Books 

Dibujo y construcción

Luis Moya

Books 

Dibujo y construcción

Luis Moya

Jorge Sainz 
30/04/1994


He was able to draw with either hand. He was a student, professor, and director of the Madrid School of Architecture, editor-in-chief of the magazine Arquitectura, and a member of the San Fernando Academy of Fine Arts. He wrote a treatise on partitioned vaults, built some buildings that are now largely forgotten (such as the Museum of America and the Church of San Agustín in Madrid, and the Laboral University in Gijón) and, after his retirement, continued teaching at the School of Pamplona. Luis Moya was undoubtedly one of the most interesting and versatile figures in 20th-century Spanish architecture.

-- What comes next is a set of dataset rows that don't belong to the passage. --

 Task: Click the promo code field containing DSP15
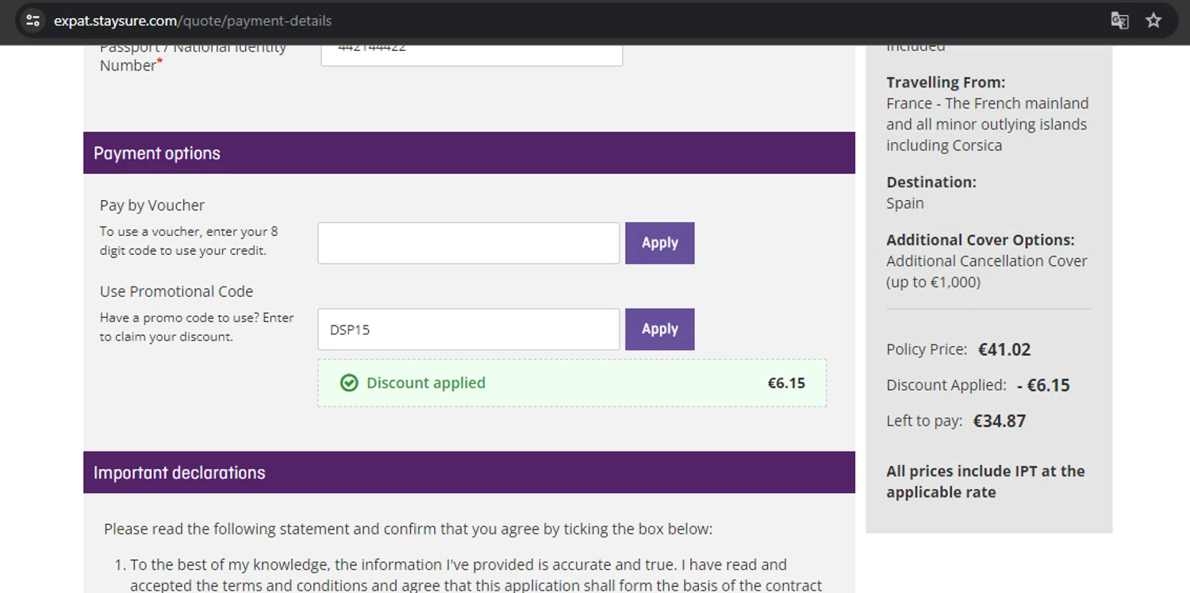pyautogui.click(x=468, y=329)
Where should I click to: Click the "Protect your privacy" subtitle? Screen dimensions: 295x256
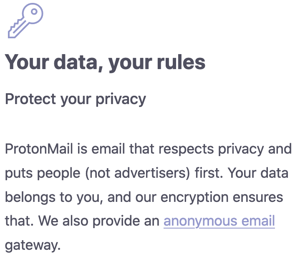pyautogui.click(x=76, y=99)
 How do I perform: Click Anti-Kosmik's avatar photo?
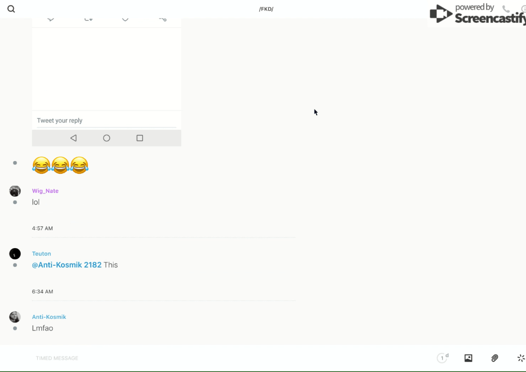tap(15, 317)
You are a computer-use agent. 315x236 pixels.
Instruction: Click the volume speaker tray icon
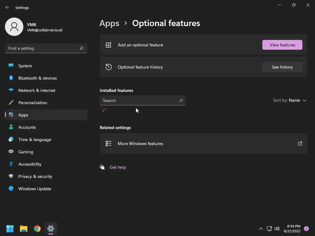(277, 229)
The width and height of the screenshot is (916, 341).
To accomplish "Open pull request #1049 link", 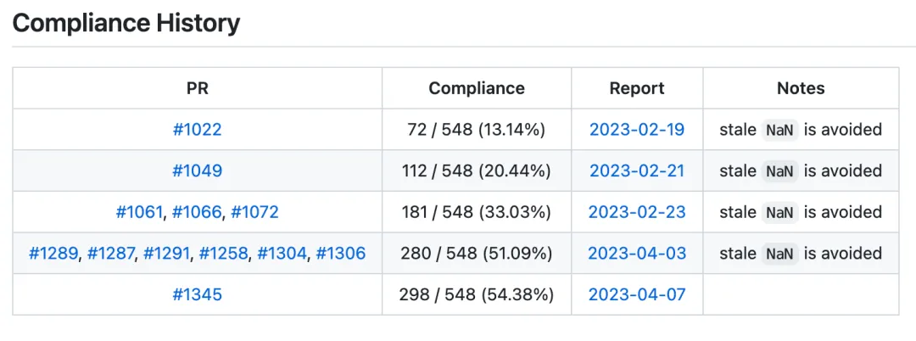I will [x=198, y=171].
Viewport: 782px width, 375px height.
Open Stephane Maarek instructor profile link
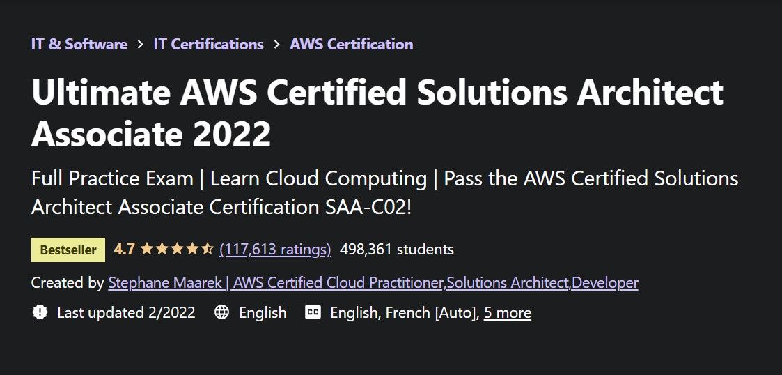click(x=373, y=283)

His classicist fervor, his affinities with Francoist culture (during the Civil War he drew his famous ‘Architectural Dream for National Exaltation’, and later won the competition for the Valley of the Fallen) and his confrontation with the ideals of the Modern Movement made him a controversial figure in the 1970s and then vindicated in the 1980s (see Antón Capitel's book La arquitectura de Luis Moya, COAM, Madrid, 1982). But above and beyond his ideological affiliation and architectural approaches, Moya was always admired and respected as a teacher and humanist.

After his death in 1990, his widow bequeathed a series of documents – mainly drawings and projects – to the Madrid School to complete the archive that the architect himself had donated during his lifetime. Among them is the construction notebook that the Juan de Herrera Institute has now published in facsimile form in an edition prepared by Javier García-Gutiérrez Mosteiro. This is the notebook that Moya filled with textual and graphic notes from the Architectural Construction II classes taught by Professor Carlos Gato during the 1924-1925 academic year.

In the introduction, Mosteiro recounts the situation of the Madrid School in the 1920s, the teachings of Professor Gato, and the content of the notebook itself, all with commendable brevity and clarity that in no way detracts from the magnificent collection of sketches and notes.

In retrospect, it is admirable that seventy years ago, construction classes used such masterful architectural examples as the Pantheon in Rome, Amiens Cathedral, and St. Peter's dome. Those were different times.